Phase II study of lapatinib in combination with trastuzumab in patients with human epidermal growth factor receptor 2-positive metastatic breast cancer: Clinical outcomes and predictive value of early [18F]fluorodeoxyglucose positron emission tomography imaging (TBCRC 003)

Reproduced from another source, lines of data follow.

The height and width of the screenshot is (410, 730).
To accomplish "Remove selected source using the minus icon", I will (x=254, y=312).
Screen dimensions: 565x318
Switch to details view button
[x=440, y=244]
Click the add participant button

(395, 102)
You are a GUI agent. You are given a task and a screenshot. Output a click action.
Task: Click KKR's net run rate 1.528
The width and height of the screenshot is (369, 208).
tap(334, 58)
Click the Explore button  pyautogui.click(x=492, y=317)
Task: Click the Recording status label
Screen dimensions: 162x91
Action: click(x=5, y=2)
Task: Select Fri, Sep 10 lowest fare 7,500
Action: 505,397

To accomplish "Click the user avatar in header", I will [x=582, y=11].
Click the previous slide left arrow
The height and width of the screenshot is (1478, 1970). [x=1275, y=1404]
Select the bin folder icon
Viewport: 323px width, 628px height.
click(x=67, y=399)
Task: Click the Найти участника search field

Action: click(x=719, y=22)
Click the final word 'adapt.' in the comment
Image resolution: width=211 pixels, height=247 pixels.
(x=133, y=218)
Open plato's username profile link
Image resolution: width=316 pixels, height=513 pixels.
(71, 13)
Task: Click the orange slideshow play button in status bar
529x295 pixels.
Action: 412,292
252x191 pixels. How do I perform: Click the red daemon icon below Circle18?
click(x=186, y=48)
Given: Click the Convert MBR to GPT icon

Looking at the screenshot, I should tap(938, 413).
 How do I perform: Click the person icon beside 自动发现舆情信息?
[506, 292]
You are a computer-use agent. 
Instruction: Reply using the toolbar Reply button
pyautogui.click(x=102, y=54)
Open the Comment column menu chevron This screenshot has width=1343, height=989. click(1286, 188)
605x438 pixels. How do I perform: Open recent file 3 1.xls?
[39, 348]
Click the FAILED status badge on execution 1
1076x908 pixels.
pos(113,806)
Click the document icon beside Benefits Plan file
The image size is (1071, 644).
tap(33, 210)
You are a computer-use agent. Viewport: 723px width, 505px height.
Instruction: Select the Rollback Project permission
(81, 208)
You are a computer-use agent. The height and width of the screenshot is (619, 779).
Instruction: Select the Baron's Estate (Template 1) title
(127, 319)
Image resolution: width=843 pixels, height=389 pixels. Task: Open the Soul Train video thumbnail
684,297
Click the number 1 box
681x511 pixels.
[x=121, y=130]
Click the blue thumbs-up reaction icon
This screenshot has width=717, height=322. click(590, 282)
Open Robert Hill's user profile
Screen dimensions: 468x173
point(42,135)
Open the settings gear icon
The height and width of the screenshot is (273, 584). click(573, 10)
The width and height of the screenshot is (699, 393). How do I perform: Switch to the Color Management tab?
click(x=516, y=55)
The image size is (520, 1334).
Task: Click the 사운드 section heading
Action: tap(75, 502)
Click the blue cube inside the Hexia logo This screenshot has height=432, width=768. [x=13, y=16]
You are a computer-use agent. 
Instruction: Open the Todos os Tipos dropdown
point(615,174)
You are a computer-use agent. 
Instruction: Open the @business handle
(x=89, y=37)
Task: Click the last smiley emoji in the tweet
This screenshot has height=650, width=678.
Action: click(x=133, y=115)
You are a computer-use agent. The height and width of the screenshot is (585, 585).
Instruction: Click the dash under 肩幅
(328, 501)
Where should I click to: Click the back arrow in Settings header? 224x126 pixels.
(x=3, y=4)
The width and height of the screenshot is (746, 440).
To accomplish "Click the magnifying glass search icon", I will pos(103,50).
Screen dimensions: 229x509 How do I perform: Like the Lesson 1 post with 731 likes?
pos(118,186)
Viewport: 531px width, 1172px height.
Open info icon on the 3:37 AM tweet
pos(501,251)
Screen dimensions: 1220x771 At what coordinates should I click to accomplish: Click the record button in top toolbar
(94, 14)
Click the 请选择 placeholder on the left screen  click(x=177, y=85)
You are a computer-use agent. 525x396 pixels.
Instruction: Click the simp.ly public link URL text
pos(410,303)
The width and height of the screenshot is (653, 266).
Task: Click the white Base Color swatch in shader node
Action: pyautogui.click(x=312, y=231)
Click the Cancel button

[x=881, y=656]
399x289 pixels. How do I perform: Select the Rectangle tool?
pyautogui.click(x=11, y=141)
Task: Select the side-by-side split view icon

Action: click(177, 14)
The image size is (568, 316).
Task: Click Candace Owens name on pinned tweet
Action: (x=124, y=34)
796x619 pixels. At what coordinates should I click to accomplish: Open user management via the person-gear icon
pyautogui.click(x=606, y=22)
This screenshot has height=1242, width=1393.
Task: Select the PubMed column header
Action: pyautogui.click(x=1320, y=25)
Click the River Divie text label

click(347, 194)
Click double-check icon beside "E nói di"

Nancy U. Lin, Hao Guo, Jeffrey T. Yap, Ingrid A. Mayer, Carla I. Falkson, Timothy J. Hobday, E. Claire Dees, Andrea L. Richardson, Rita Nanda, Mothaffar F. Rimawi, Nicole Ryabin, Julie S. Najita, William T. Barry, Carlos L. Arteaga, Antonio C. Wolff, Ian E. Krop, Eric P. Winer, Annick D. Van Den Abbeele

Research output: Contribution to journalArticle

Abstract

Purpose: Lapatinib plus trastuzumab improves outcomes relative to lapatinib alone in heavily pretreated, human epidermal growth factor receptor 2-positive metastatic breast cancer (MBC). We tested the combination in the earlier-line setting and explored the predictive value of [18F]fluorodeoxyglucose positron emission tomography ([18F]FDG-PET) for clinical outcomes. Patients and Methods: Two cohorts were enrolled (cohort 1: no prior trastuzumab for MBC and ≥ 1 year from adjuvant trastuzumab, if given; cohort 2: one to two lines of chemotherapy including trastuzumab for MBC and/or recurrence < 1 year from adjuvant trastuzumab). The primary end point was objective response rate by RECIST v1.0; secondary end points included clinical benefit rate (complete response plus partial response plus stable disease ≥ 24 weeks) and progression-free survival. [18F]FDG-PET scans were acquired at baseline, week 1, and week 8. Associations between metabolic response and clinical outcomes were explored. Results: Eighty-seven patients were registered (85 were evaluable for efficacy). The confirmed objective response rate was 50.0% (95% CI, 33.8% to 66.2%) in cohort 1 and 22.2% (95% CI, 11.3% to 37.3%) in cohort 2. Clinical benefit rate was 57.5% (95% CI, 40.9% to 73.0%) in cohort 1 and 40.0% (95% CI, 25.7% to 55.7%) in cohort 2. Median progression-free survival was 7.4 and 5.3 months, respectively. Lack of week-1 [18F]FDG-PET/computed tomography ([18F]FDG-PET/CT) response was associated with failure to achieve an objective response by RECIST (negative predictive value, 91% [95% CI, 74% to 100%] for cohort 1 and 91% [95% CI, 79% to 100%] for cohort 2). Conclusion: Early use of lapatinib and trastuzumab is active in human epidermal growth factor receptor 2-positive MBC. Week-1 [18F]FDG-PET/CT may allow selection of patients who can be treated with targeted regimens and spared the toxicity of chemotherapy.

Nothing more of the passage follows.